Photographs are very helpful for keeping a record of recession. Study casts can also be used.


What causes these defects?

After discussion with a periodontist they explained that the cause is usually a combination of things. Some causes include:

  • Thin biotype

  • Thin buccal bone

  • Fenestrations

  • Dehiscences

  • Orthodontic movement outside the labial or lingual alveolar plate

  • Frenal pull (high frenal attachment)

  • Lack of keratinised tissue

  • Trauma from overzealous toothbrushing

  • Direct trauma - piercings, habits, malocclusion.

  • Calculus- poor oral hygiene habits

  • Improperly designed partial dentures

  • Topical preparations- cocaine can cause gingival ulcerations/erosions.

Once the defect has become inflamed then it is easier for recession to develop if the frenum for example is pulling it, leading to a multifactorial cause.


Consequences of Recession?

  • Thermal and tactile sensitivity

  • Aesthetic complaints

  • Higher risk of root caries and abrasion

  • Inflammation and plaque retention

  • Plaque control is more difficult due to the altered gingival architecture.

Classification: Miller proposed a classification system in 1985 and is probably still most widely used system for describing the gingival recession. He has primarily based his classification of gingival recession defects on following aspects:

  • Extent of gingival recession defects

  • Extent of hard and soft tissue loss in interdental areas surrounding the gingival recession defects.

It is significant for periodontists as they find it useful in predicting the final amount of root coverage following a free gingival graft procedure.


Copyright 2013 Journal of Indian Society of Periodontology

Class I –

  • Marginal tissue recession that does not extent to the mucogingival junction.

  • No loss of interdental periodontal attachment.

  • 100% root coverage can be anticipated.

Class II

  • Marginal tissue recession that extends to or beyond the mucogingival junction.

  • No loss of interdental periodontal attachment.

  • 100% root coverage can be anticipated.

Class III –

  • Marginal tissue recession that extends to/beyond the mucogingival junction.

  • Periodontal attachment loss in the interdental area or malpositioning of teeth.

  • Partial root coverage can be anticipated.

Class IV –

  • Marginal tissue recession that extends to/beyond the mucogingival junction

  • Severe bone or soft tissue loss in interdental area and/or severe malpositioning of the teeth.

  • So severe that root coverage cannot be anticipated.

Therefore, Class 1 and 11 are likely to get predictable root coverage in 100% of cases, Class III partial (50-70% of cases) and near impossible in class IV (<5-10%).


What should we do?

As always the first aim of therapy is to manage the modifiable aetiology factors.
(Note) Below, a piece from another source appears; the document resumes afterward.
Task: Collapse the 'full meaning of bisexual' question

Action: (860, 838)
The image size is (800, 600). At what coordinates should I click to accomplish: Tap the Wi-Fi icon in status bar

It is important to consider desensitising roots, addressing any poor/traumatic brushing habits and ensuring adequate plaque control. If appropriate hygiene aids do not enable the patient to maintain the area plaque free, then frenectomy is advised to give ease to entrance to the site.


Referral:

If the patient requires surgery then you must ensure referral to a periodontist in a timely manner.


Indications for surgery:

  • Aesthetics!!! - Patient simply may hate it and wish to sort it out

  • Keratinised tissue augmentation

  • Hypersensitivity

  • Root caries

  • Prevention for progression

  • Disharmony of gingival margins

Surgical root coverage techniques:

  • Free gingival graft

  • Subepithelial connective tissue graft

  • Coronally advance flap

  • Tunnelling or rotational flap

  • Guided tissue regeneration

The periodontist will decide which technique to use depending on the scenario and goals of treatment.

E.g. To prevent further recession from orthodontic treatment of lower incisor- thicken the gingival tissues with a free gingival graft.